Est-ce qu’une personne suicidaire a besoin de la permission de quelqu’un d’autre afin de se suicider? Pourquoi, donc, devrait-elle avoir la permission de la société entière afin de se faire euthanasier? L’euthanasie n’est-elle pas une forme de suicide plus doux, plus digne? L’indignité, c’est d’être considéré comme quelqu’un qui n’est pas apte à choisir sa mort. Qui l’est alors? Qui sont ces gens, ceux qui mènent le débat sur l’euthanasie, pour vouloir le pouvoir d’établir que si quelqu’un veut mourir, en phase terminale, qu’il doit le faire dans la souffrance ou encore qu’il doit souffrir tout ce qu’il peut souffrir avant de mourir ?

Puis, pour ceux qui ne peuvent se suicider eux-mêmes, par exemple, les tétraplégiques, pourquoi leurs limitations physiques devraient-elles les empêcher de se suicider selon leur désir, en plus du fait que ces limitations physiques sont la cause de ce désir de mourir? Les médecins seraient toujours libres de décider s'ils veulent pratiquer l'euthanasie, donc, prendre la «responsabilité» de la mort de quelqu'un, ou non. Les groupes anti-euthanasites n'ont rien à faire dans les choix personnels que les gens font à propos de leur vie!

N'est-ce pas TRÈS égoïste que de vouloir garder en vie et en souffrance un proche?
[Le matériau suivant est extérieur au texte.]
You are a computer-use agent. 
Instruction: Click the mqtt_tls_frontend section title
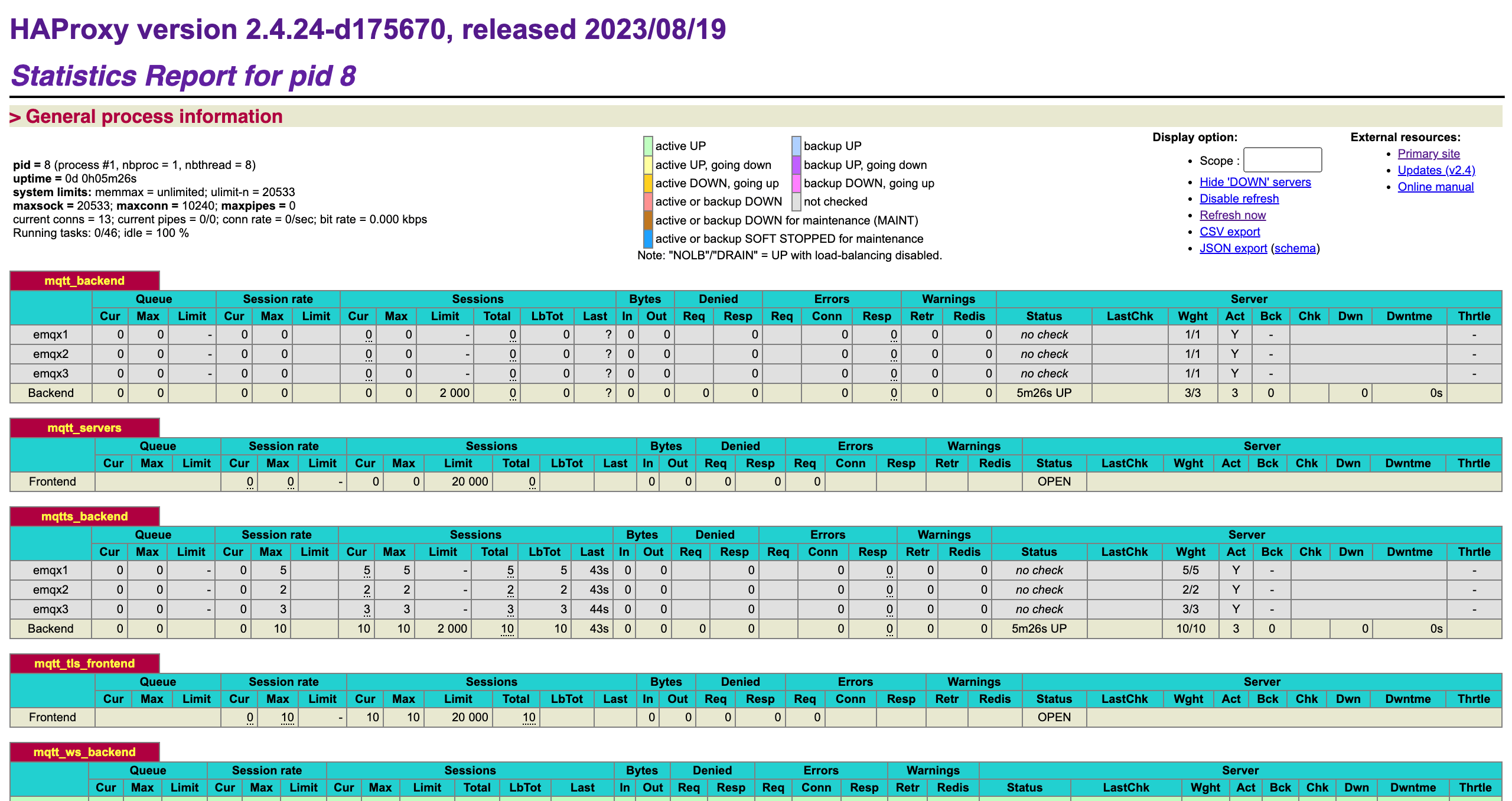coord(84,663)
Ceux qui croient que de légaliser l'euthanasie ferait déraper les choses et que tout le monde pourrait trouver un moyen de se faire euthanasier… De quoi avez-vous peur? Que vous ou vos proches décident sur un coup de tête de se faire euthanasier? Les médecins ne sont pas stupides. Laissez faire aux hommes de loi et aux médecins leur travail de déterminer qui est admissible à l'euthanasie et qui ne l'est pas. Ils sont beaucoup plus qualifiés et sauront établir des barèmes stricts, au risque de l'être trop.